Consumers Energy encountered two surprises this year after it fast-tracked a Michigan wind farm project to take advantage of expiring federal tax credits.
One, the project will cost less than the utility thought it would to build, and two, technology advances mean each turbine will produce more power than previously projected.
Citing those improved economics, Consumers Energy proposed last week to eliminate a surcharge on customers’ bills that was designed to cover the cost of complying with Michigan’s renewable electricity standard.
The utility is downplaying the significance, but environmental groups are claiming a win, saying the proposal vindicates their position that utilities have exaggerated the cost of renewable energy.
“The accounting is finally catching up to facts we’ve always known, which is that renewable projects have been cost effective, and they’re getting more so,” said David Gard, energy program director for the Michigan Environmental Council.
While it’s difficult to generalize about the rate impact of renewable energy standards, the experience of Michigan’s large utilities suggests they aren’t always as costly as critics claim.
Michigan’s 2008 renewable energy law requires all utilities to generate 10 percent of their electricity from renewables by 2015, and it lets them pass the added expense to customers in the form of a monthly fee.
On July 29, the company filed testimony with the Michigan Public Service Commission in which it proposed phasing out the renewable energy surcharge completely.
The July 29 filing focuses on financial developments around the company’s Cross Winds Energy Park, a 62-turbine, 105-megawatt wind farm to be built in Tuscola County, in Michigan’s thumb region, south of Saginaw Bay.
Consumers planned to spend approximately $275 million on the project, but the price tag for equipment and construction has since fallen to about $265 million, the company said.
By moving the project schedule up a year, the company will also qualify for approximately $110 million worth of federal wind production tax credits over the next decade.
Meanwhile, the projected net capacity factor — the amount of time the turbines will generate power — has improved from 41 percent to 45.2 percent because of better turbine performance.
The disclosure from Consumers Energy comes just two months after Michigan’s other major electric utility, DTE Energy, proposed lowering its monthly renewable energy surcharge from $3 to 43 cents.

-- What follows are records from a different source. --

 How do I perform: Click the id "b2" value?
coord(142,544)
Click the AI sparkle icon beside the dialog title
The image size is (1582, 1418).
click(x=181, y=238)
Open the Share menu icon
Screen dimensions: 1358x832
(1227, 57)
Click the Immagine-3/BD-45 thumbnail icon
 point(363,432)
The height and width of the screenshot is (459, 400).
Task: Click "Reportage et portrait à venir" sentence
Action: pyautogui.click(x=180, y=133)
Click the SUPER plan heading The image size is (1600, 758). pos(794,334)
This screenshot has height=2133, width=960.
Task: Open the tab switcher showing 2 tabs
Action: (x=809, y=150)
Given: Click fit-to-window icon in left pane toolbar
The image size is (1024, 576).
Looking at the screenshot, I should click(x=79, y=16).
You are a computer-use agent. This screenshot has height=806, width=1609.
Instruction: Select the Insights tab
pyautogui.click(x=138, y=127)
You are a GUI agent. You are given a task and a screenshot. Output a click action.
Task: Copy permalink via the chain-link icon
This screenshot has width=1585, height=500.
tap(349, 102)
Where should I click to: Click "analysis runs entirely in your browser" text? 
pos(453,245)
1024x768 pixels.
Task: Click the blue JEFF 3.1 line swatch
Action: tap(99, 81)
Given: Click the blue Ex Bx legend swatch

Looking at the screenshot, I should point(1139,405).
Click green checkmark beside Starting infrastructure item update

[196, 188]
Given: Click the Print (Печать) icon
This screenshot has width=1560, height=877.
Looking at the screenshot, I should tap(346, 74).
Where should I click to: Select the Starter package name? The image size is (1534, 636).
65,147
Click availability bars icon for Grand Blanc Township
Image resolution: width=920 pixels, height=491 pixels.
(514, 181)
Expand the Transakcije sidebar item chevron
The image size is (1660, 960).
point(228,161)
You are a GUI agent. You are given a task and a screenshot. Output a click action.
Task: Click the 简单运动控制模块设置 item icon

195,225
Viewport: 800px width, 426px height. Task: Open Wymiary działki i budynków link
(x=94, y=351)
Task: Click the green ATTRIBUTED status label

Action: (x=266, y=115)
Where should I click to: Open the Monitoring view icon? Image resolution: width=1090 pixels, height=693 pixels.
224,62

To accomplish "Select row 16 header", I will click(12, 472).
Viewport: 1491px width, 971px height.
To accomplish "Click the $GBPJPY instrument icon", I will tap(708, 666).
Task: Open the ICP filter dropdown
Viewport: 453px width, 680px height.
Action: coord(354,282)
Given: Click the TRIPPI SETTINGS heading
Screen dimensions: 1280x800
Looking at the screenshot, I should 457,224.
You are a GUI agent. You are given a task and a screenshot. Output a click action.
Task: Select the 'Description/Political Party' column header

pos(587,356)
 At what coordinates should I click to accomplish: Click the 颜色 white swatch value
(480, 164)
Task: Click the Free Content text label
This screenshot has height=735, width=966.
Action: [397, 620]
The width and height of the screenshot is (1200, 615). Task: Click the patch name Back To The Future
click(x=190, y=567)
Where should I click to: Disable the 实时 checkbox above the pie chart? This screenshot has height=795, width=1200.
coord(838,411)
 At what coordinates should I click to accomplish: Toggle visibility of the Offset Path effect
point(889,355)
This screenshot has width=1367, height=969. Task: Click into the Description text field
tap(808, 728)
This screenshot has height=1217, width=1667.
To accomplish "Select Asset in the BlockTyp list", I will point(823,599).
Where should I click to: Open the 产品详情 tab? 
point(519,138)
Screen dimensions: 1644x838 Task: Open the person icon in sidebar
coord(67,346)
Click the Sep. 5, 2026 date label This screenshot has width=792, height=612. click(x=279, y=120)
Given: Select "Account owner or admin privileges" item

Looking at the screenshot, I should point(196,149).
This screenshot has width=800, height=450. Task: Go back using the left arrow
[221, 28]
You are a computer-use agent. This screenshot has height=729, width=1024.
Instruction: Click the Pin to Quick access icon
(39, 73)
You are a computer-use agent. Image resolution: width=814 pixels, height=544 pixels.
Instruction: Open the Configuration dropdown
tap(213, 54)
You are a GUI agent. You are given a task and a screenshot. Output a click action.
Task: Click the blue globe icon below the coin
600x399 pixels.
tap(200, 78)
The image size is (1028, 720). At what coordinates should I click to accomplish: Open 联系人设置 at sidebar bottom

“We’ve experienced lower costs to build our own wind energy parks, as well as for contracts to purchase power,” Irene Dimitry, DTE Energy’s vice president for marketing and renewables, said in a June 4 press release. “Contributing to that have been technology improvements that have led to better wind and solar energy production, as well as federal production tax credits that have offset our costs.”
Michigan environmental groups thought the surcharges were too high from the beginning and are pleased with the utilities’ proposals to significantly lower or eliminate the fees.
“The utilities weren’t excited about having to do renewable energy. They thought it was going to be expensive and didn’t want to have to do more. It turns out, they’re finding that it’s been good business. It’s good for customers, it’s good for the company, and it’s good for investors,” said Tiffany Hartung, a campaign organizer for the Sierra Club’s Michigan chapter.
Dan Bishop, a spokesman for Consumers Energy, rejected that interpretation and instead described the company’s surcharge proposal as primarily an accounting change.
“It isn’t that renewable costs are going away. It is a proposal to simply adjust the billing,” Bishop said. “Our filing is proposing that they no longer be in a separate surcharge.”
Bishop said he could not say whether other portions of customers’ bills would go up or down under the proposal. He also noted that by the end of the year the company will have collected a surplus of about $200 million from the surcharge to cover ongoing compliance costs.
He said technology advances and the federal tax credit help, “but there still is an incremental cost adding renewable energy to your electric supply portfolio, and to claim otherwise, it’s just not accurate.”
Regardless, the shrinking surcharges show the utilities’ projections about what ramping up renewables would cost were also not accurate.
The reality is that the rate impact of renewable electricity standards across the country has been mixed, varying from state to state and utility to utility, but mostly modest.
A 2012 report by the Center for American Progress found that of 22 states where enough data existed, 12 saw electricity prices increase at a slower rate, relative to the national average, after they adopted a renewable standard.
Concludes the report: “There are no data showing that these standards cause electricity rates to skyrocket.”